Blocus des sites de jeux en ligne au Chili : un débat sur la régulation et ses implications économiques

Le 4 septembre 2026, le Sous-secrétariat des Télécommunications (Subtel) au Chili a pris des mesures décisives pour bloquer 42 sites de jeux en ligne, une action qui reflète une intensification des efforts pour réguler une industrie en pleine expansion mais controversée. Cette décision s’inscrit dans un contexte où le cadre législatif chilien concernant les jeux de hasard en ligne est en pleine révision et où les discussions sur la régulation définitive battent leur plein.

Les Associações chilienne des plateformes de paris en ligne (aPAL) ainsi que l’Association Responsable du iGaming au Chili (AGR) ont exprimé leurs inquiétudes face à cette démarche. Selon ces organisations, la mesure de Subtel dépasse le cadre légal et aggrave les défis auxquels les entreprises sont déjà confrontées, notamment en matière de fiscalité. Leurs déclarations ont souligné que, bien que des mesures soient nécessaires pour contrôler le secteur illégal, une telle approche pourrait pénaliser les opérateurs cherchant à se conformer aux règles en vigueur.

En août, la Cour d’appel de Santiago avait initialement identifié 12 sites à bloquer. Cependant, Subtel a étendu cette liste à 42, demandant aux principaux fournisseurs d’accès à Internet du pays — Entel, Movistar, Claro, GTD, WOM et VTR — d’appliquer le blocage via le protocole DNS. Ce décalage entre la décision judiciaire initiale et l’application élargie a suscité des critiques. Selon aPAL, « la résolution annoncée va bien au-delà de l’ordre explicite émis par la Cour d’appel, y compris des domaines et opérateurs qui n’étaient pas partie de l’action de protection constitutionnelle d’origine. »

L’AGR a également fait part de ses préoccupations, soulignant que cette approche administrative, plutôt que judiciaire, pénalisaient les opérateurs responsables et laissaient le champ libre aux acteurs informels moins scrupuleux. Une des inquiétudes majeures est la gestion des fonds des utilisateurs. « Que se passe-t-il avec les fonds et les données personnelles des utilisateurs lorsque l’accès à la plateforme est bloqué ? Le protocole actuel ne clarifie pas comment les fonds déposés sur des comptes bloqués peuvent être récupérés, créant une incertitude inutile. »

Le Chili se trouve à un tournant décisif dans la régulation de son secteur des paris en ligne. Le Service des Impôts Internes du Chili (SII) a récemment imposé des obligations fiscales aux opérateurs étrangers actifs dans le pays, à condition qu’ils s’inscrivent dans le registre pertinent. À ce jour, 25 plateformes ont manifesté leur intention de se conformer à ces réglementations, un signe d’une volonté d’opérer dans un cadre légal. Cependant, la législation visant à instaurer un système de licences pour les plateformes de paris en ligne est encore en cours d’examen au Sénat.
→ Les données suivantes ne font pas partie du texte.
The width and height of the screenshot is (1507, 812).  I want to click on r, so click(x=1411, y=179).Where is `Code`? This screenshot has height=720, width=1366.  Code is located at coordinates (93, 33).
D’un point de vue économique, le marché chilien des jeux en ligne présente des opportunités significatives, mais il est également perçu comme un secteur à haut risque. Les entreprises cherchent à naviguer dans un environnement où la législation et la taxation sont encore floues. La décision de Subtel de bloquer des sites avant la première échéance de la TVA numérique à laquelle ces plateformes doivent se conformer suscite des craintes. « Il est de la responsabilité des pouvoirs exécutif et législatif de faire avancer d’urgence la loi régulant le fonctionnement de ces plateformes et d’établir un cadre réglementaire complet pour l’industrie, » a déclaré aPAL.

Cependant, certains analystes soutiennent que des mesures provisoires comme celles de Subtel sont nécessaires pour freiner les activités illégales qui pourraient nuire aux consommateurs et à l’intégrité du marché. Ils arguent que l’absence d’une régulation stricte pourrait laisser la porte ouverte à des pratiques douteuses, notamment en matière de blanchiment d’argent et de protection des données.

Néanmoins, le débat reste vif quant à l’efficacité des blocages en tant qu’outil de régulation. « Les blocages n’atteignent pas ce qu’une régulation adéquate pourrait accomplir, » a commenté AGR, appelant Subtel à suspendre le protocole en attendant la résolution des problèmes juridiques en cours.

Dans ce climat de tension réglementaire, le Chili doit trouver un équilibre entre la mise en place d’une régulation efficace et la création d’un environnement favorable aux entreprises légitimes du secteur des jeux en ligne. Les prochains mois seront cruciaux pour déterminer la direction que prendra le cadre légal, avec des implications significatives pour les opérateurs, les consommateurs et l’économie plus large du pays.